この戦争は8年前の2014年から続いている。ドンバス地方で軍事衝突が始まったのだ。

映画「ドンバス」は2014年から2015年にかけて、ドンバス地方で起きた実話をもとに13のエピソードで構成された劇映画。日本で緊急上映されている。ロシアとウクライナの戦争を理解するための重要映画。セルゲイ・ロズニツァ監督作品、カンヌ国際映画祭<ある視点部門>監督賞受賞。

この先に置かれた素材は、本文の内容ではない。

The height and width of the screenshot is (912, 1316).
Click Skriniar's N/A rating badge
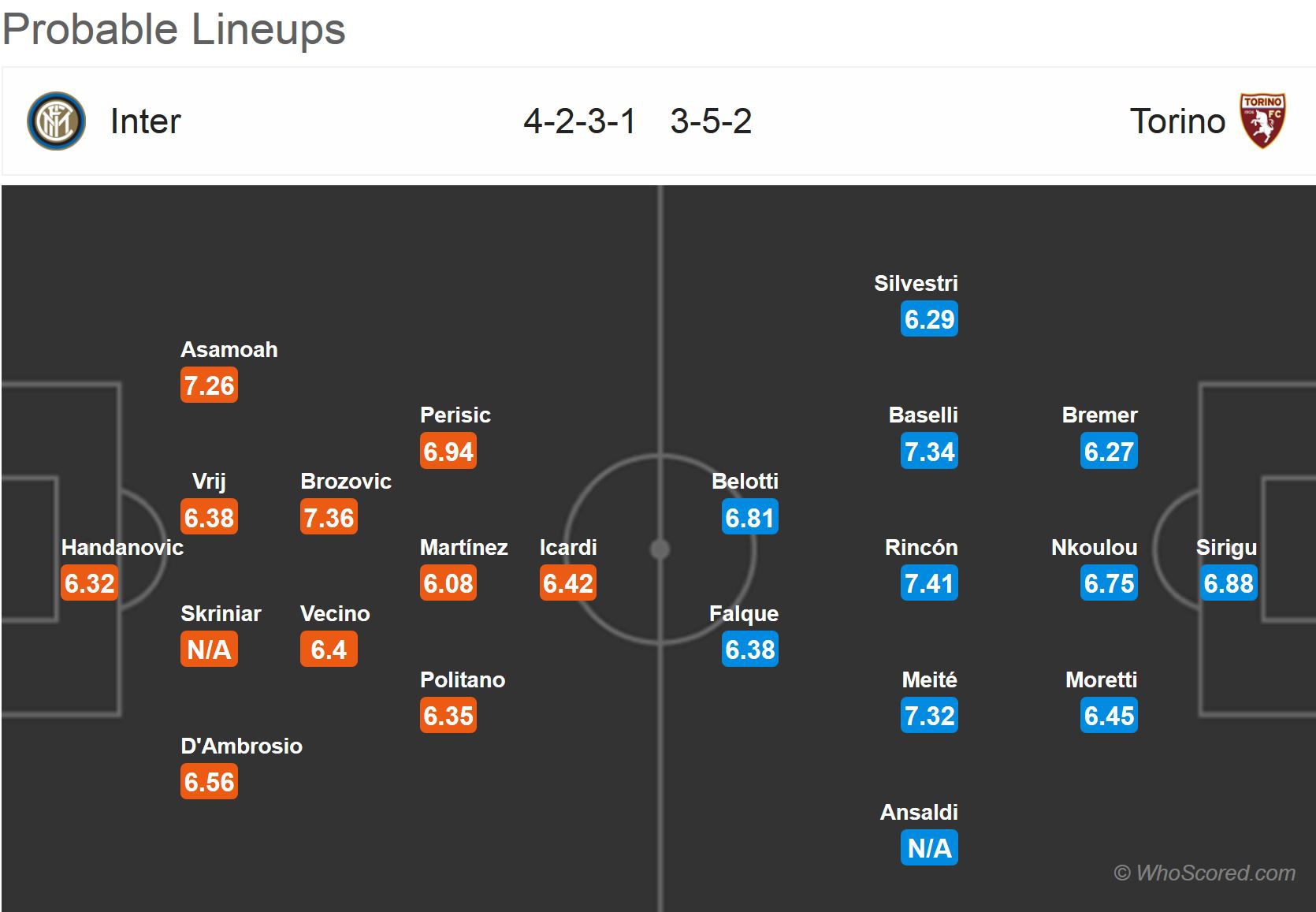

セルゲイ・ロズ二ツァ監督 © Atoms & Void

7月9日、大阪市淀川区の第七芸術劇場での上映後、トークショーが行われた。登壇はジャーナリストで大和大学社会学部教授の佐々木正明さん。元産経新聞モスクワ支局長でロシアやウクライナを取材した経験を踏まえ、映画「ドンバス」やロシア・ウクライナ戦争について解説。その模様を報告します。

佐々木正明さん

トークショー前日、安倍晋三元首相が凶弾に倒れた。佐々木さんは冒頭、こう話す。

「追悼の意を示したいと思います。民主主義の根幹である選挙、その演説中を狙った銃撃は許されるべきではない。私たちは抗議を示すべきだと思います。それは選挙に行くことです」

この発言は佐々木さんのロシアでの取材経験が元になっている。

「ロシアに5年間住んでいました。ロシアでは自由な言論は保障されていないんです。政権に盾突けば、モスクワでは暗殺が起こります。忖度をして長いものに巻かれていく状況も見ました。こうした世界に、はっきりとノーと言うべきだと思います。暴力で言論の自由を抑えるということがまかり通らないことを示すべきだと思います」

さて、映画「ドンバス」。映画解説に入る前に佐々木さんはこう会場に問う。

「みなさん、映画『ドンバス』を観てどう思ったでしょうか。おそらく、この映画は非常に難しいです、日本の社会が果たしてわかっただろうか」

佐々木さんは2014年、ドンバスに1か月弱いて、ウクライナの検察庁が親ロシア派勢力に襲撃されるなど司法が機能しなくなり、どんどんドンバス地方が無政府状態になっていくところをみている。まさに映画が描かれている世界にいたことになる。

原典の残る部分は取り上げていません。